O acordo anterior previa cotas de exportação para os EUA, permitindo ao Brasil enviar anualmente 3,5 milhões de toneladas de semiacabados/placas e 687 mil toneladas de laminados, flexibilizando a tarifa de 25% estabelecida originalmente por Trump. Esse regime foi benéfico para ambas as partes, pois, além de manter o Brasil no mercado norte-americano, supria a indústria americana com placas de aço, cuja produção interna é insuficiente. Em 2024, os EUA importaram 5,6 milhões de toneladas de placas, sendo 3,4 milhões provenientes do Brasil.

O Instituto Aço Brasil destacou que as exportações brasileiras sempre respeitaram integralmente as cotas estabelecidas, não havendo qualquer indicação de desvio de produtos de terceiros países para os Estados Unidos por meio do Brasil. A entidade também ressaltou que a indústria brasileira enfrenta uma concorrência desleal de importações de países como a China, o que levou o governo brasileiro a adotar medidas de defesa comercial, incluindo um regime de cota-tarifa para nove categorias de produtos siderúrgicos.

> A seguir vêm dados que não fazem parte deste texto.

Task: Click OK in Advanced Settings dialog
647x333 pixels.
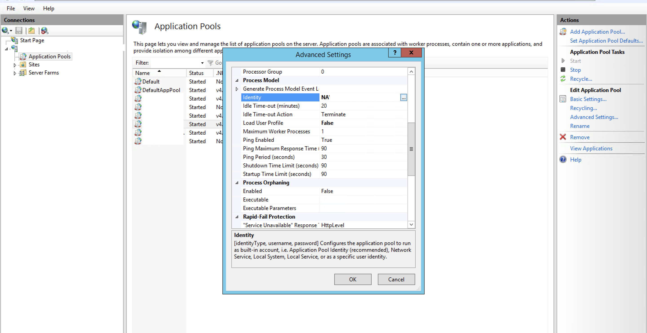Action: click(353, 279)
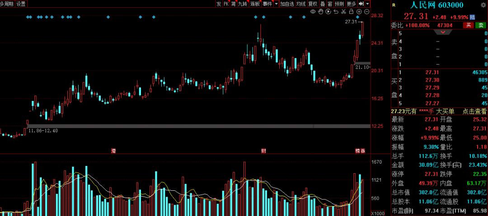Image resolution: width=488 pixels, height=216 pixels.
Task: Click the green 卖 sell button
Action: pyautogui.click(x=480, y=25)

Historicamente, a relação comercial entre Brasil e Estados Unidos tem sido favorável ao lado americano. Nos últimos cinco anos, os EUA mantiveram um superávit médio de US$ 6 bilhões no comércio com o Brasil. No setor do aço, carvão e máquinas e equipamentos, o fluxo comercial entre os dois países alcança US$ 7,6 bilhões, com os EUA mantendo superávit de US$ 3 bilhões.

Diante do novo cenário, o Instituto Aço Brasil e empresas do setor esperam que os governos dos dois países retomem o diálogo para restaurar os termos acordados em 2018. A entidade acredita que a imposição da tarifa de 25% trará prejuízos tanto para o Brasil quanto para os Estados Unidos, comprometendo a parceria comercial de longa data entre os dois países. Tal decisão, se realmente for mantida, poderá prejudicar a produção e faturamento da Usiminas e das demais empresas do segmento.